(Rows from a dataset)
* BEGIN *

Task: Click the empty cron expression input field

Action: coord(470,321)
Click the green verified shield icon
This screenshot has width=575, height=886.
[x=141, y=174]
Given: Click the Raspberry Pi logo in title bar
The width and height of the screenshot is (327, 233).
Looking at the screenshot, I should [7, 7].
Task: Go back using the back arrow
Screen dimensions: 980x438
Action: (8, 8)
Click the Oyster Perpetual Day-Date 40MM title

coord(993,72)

* END *

> [BRIEF]: Repeat every one of the entries above word for word, keeping each line as it stands.

> [RESULT]:
Task: Click the empty cron expression input field

Action: coord(470,321)
Click the green verified shield icon
This screenshot has width=575, height=886.
[x=141, y=174]
Given: Click the Raspberry Pi logo in title bar
The width and height of the screenshot is (327, 233).
Looking at the screenshot, I should [7, 7].
Task: Go back using the back arrow
Screen dimensions: 980x438
Action: (8, 8)
Click the Oyster Perpetual Day-Date 40MM title

coord(993,72)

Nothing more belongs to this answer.